What to produce: Write down nothing except how many lines in the entries contain "agent".

Exercise inputs:
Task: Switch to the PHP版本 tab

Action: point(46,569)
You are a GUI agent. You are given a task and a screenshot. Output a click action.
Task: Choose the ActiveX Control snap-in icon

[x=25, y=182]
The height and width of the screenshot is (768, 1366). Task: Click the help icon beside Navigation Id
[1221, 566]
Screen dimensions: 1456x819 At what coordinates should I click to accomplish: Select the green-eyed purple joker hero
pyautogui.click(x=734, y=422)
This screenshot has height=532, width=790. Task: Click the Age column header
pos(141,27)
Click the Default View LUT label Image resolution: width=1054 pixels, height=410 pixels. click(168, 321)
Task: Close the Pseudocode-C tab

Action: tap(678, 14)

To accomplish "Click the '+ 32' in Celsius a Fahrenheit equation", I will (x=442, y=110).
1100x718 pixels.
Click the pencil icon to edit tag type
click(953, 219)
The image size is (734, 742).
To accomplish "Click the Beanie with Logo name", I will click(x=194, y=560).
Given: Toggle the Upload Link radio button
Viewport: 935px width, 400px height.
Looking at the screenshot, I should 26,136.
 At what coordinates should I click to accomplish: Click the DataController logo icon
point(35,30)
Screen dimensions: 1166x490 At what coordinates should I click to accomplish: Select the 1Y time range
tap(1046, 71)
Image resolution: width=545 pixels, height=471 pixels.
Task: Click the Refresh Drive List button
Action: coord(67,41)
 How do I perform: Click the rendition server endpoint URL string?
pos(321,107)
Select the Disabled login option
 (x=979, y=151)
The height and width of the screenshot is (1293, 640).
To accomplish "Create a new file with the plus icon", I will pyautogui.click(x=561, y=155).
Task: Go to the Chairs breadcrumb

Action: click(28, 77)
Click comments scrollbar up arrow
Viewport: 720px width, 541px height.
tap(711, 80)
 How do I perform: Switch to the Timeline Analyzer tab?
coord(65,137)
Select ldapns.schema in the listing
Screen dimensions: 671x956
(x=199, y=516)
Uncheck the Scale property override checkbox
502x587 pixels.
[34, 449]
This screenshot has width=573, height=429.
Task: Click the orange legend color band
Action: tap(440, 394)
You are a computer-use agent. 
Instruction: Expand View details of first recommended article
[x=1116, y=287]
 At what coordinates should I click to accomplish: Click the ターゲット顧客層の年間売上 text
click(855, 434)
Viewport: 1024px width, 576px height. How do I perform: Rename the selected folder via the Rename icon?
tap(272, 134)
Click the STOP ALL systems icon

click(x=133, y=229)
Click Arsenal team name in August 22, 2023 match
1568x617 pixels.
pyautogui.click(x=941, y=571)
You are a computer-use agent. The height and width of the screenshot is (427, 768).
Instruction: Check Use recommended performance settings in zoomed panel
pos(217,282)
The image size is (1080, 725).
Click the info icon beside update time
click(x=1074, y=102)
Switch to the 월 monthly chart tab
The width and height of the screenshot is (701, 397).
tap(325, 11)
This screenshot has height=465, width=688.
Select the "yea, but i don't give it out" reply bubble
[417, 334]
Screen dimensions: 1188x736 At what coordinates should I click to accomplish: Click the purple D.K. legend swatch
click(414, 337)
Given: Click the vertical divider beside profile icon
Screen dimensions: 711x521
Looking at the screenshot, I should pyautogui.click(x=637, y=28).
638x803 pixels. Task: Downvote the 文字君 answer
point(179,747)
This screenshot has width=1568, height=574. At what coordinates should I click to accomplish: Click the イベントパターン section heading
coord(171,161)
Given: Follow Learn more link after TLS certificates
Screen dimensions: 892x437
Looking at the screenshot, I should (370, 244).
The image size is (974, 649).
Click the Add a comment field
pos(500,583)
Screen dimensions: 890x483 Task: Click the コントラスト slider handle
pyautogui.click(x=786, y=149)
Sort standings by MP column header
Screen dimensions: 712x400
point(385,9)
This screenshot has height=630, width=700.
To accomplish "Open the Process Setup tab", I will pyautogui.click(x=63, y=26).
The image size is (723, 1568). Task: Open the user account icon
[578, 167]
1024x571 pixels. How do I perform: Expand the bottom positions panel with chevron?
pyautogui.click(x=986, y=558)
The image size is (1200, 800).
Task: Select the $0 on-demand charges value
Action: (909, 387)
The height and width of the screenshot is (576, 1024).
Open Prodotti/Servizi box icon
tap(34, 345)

Expected answer: 3